By cutting the figure apart, I can relieve some of that pent up angst, ha ha. It's interesting to see how they handled the design, and it's useful to have an inside view of a product. This gives you clues about how you might handle a repair or how to handle the figure to avoid having to make a repair.

Yanking the head: This is something you need to watch out about if you're planning a simple headswap: The good news is that the neckpin & headsculpt is fully compatible with the Classic Collection style (even if the neck is too short and makes him look like a hunchback). However, if you haven't heated up the base of the rubber head so that it's soft, you're liable to pull the whole neckpin off. It looks worse than it really is though, so don't panic. To get it back on, just lift up the edge of the lower retainer (pressed by the spring against the body), and work the neckpin on by wedging it through the widest slot. Piece 'o cake.

Removing the neckpin hardware made it easier for me to split the upper torso by allowing me to cut the molding seam further into the neck area. The more of the seam you cut, the easier it is to split the body without making big ugly cracks in the torso.

The SSAM and CC figures are often lumped together in the same "durability" category. Actually, the torsos of both the SSAM and SSSSAM are constructed of a thinner and softer plastic than the CC. If you use a screwdriver to wedge the halves apart, the SS plastic is easier to mangle. Because of this figure's open-ended torso, it's better to just pry it open with a pair of pliers.

Digging In: The upper torso pops open with a very satisfying crack to reveal these innards. The neckpin base slides into the body section. The upper torso is articulated to the lower torso by a spring assembly: the wide lateral cut in the upper torso socket permits the generous side-to-side articulation. Notice the raised texturing lines-- these contact the texturing bumps on the underside of the retaining piece to help it stay in position via friction.

The front-to-back cut in the lower torso permits the front-to-back bending.

Rotation of this section is somewhat impeded by the shape of the lower torso: it's a squashed sphere, and the top end is largely covered by the upper torso socket. When you rotate the sections, it's like having an oval ball rotate within an oval socket, so there's a favored position.

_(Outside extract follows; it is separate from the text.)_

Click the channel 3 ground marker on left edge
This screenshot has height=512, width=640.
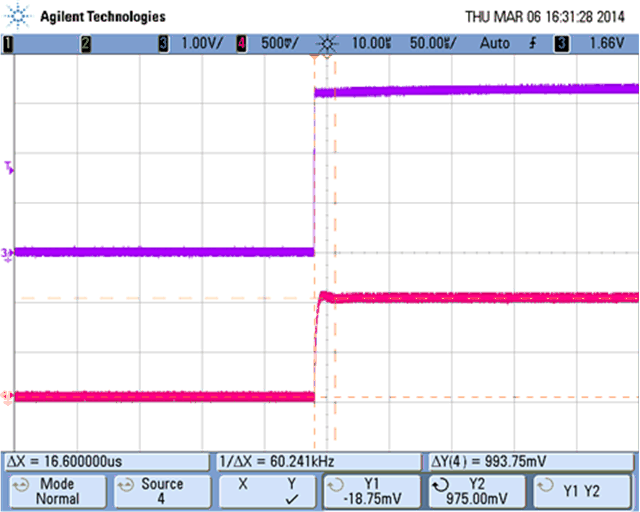point(7,253)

This closeup shows the arm's ball & socket articulation. This design permits an extra bit of articulation to simulate the movement of the shoulders. A traditional rotation design has a fixed 90 degree angle but this gives you an extra few degrees of variation off of that. It's nothing dramatic since the diameter of the cutout hole is small and limits the amount of travel.

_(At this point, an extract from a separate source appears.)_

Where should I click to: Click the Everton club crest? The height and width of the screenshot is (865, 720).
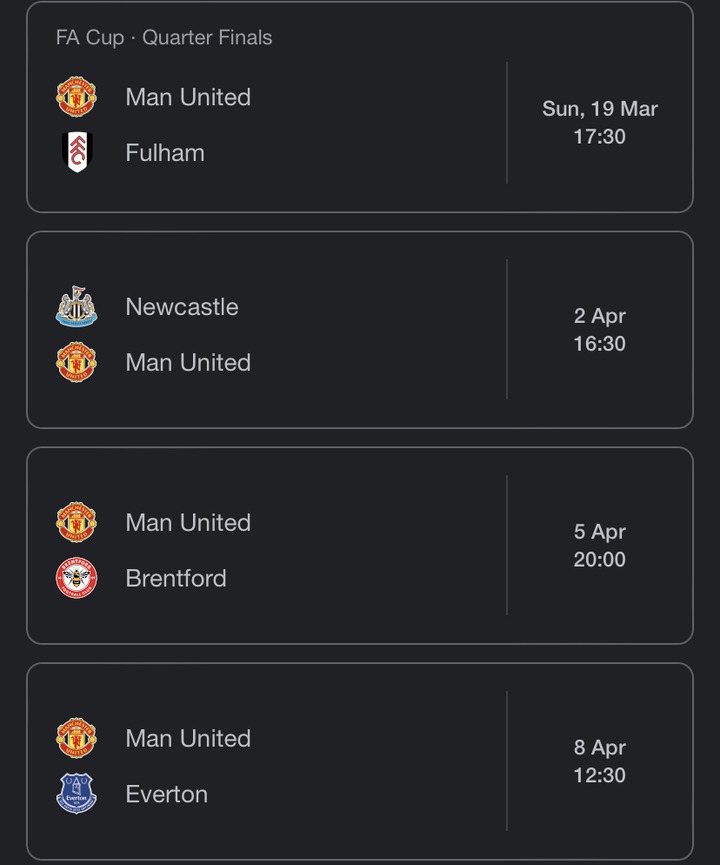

One thing that should raise a warning flag is the potatoes ...errr...balls! Notice the scuffed wear marks on this new, minimally played-with figure? It's from the pressure-tensioned friction contact between the rigid ABS-like plastic balls and socket. Guess what happens when friction erodes the parts? They get loose. How do you fix it? By increasing the pressure of the tensioning, which in this case requires cracking open the upper torso. I think they should have put a spring and pad inside the sockets, but that would have increased the cost. Like most things these days, these guys are designed to be cheap to produce and disposable.

For full figure disassembly, the hips need to be done next. They're secured to the lower torso by the same mechanism, although with a shorter lateral cut. Here the rotation works better because the socket is much shallower and doesn't trap the lower torso's squashed spherical shape.

The legs are connected via a traditional rotation flange. There's no separate shim to increase the friction on the rotation, but there are two molded nubs which the flanges wedge between. As the lower picture shows, the inside of the flange has raised texture lines which rub against a texture line on the housing. If all this stuff stays in good shape, then the legs stay tight. If anything wears down, then you've got floppy legs. Again, the remedy requires cracking open the section and rebuilding the parts for proper tensioning.

Personally, I hate this design but it seems to be so widespread. My current favorite is the way they do "Workout Barbie's" legs: An elastic band connects between the two legs, so they stay good and tight without the huge articulation seam. Theis also permits a range of articulation comparable to this design's. (It works for Barbie-contoured hips, but I don't know if it would for a male figure though.)

Finally, the lower torso egg. Looks mighty peculiar assembled on the figure, and even more peculiar standing by itself. But it's a good functional design because roundness is what works best in a ball & socket joint.

Inside, it's just what you might expect. The deep front-to-back cuts let the spring-loaded tensioning pins give the figure good front-to-back posing.

The separate spring-loaded sections is a better design than the vintage figure's single elastic design. As discussed in a previous article, elastic and springs like to pull/push in a straight line. The vintage figure's elastic encounters kinks at the leg/hips, the hips/torso and the torso/neck. These make the figure's sockets not want to stay in that unnatural state, so they fight the friction between the pieces. Therefore, if the ball & sockets are really smooth and frictionless, the parts seem floppy. (The "floppy" Masterpiece edition figures' problem is because the balls are too slick, not because the elastic is too loose, and you fix that problem by using a solvent to clean off the slick mold release residue.)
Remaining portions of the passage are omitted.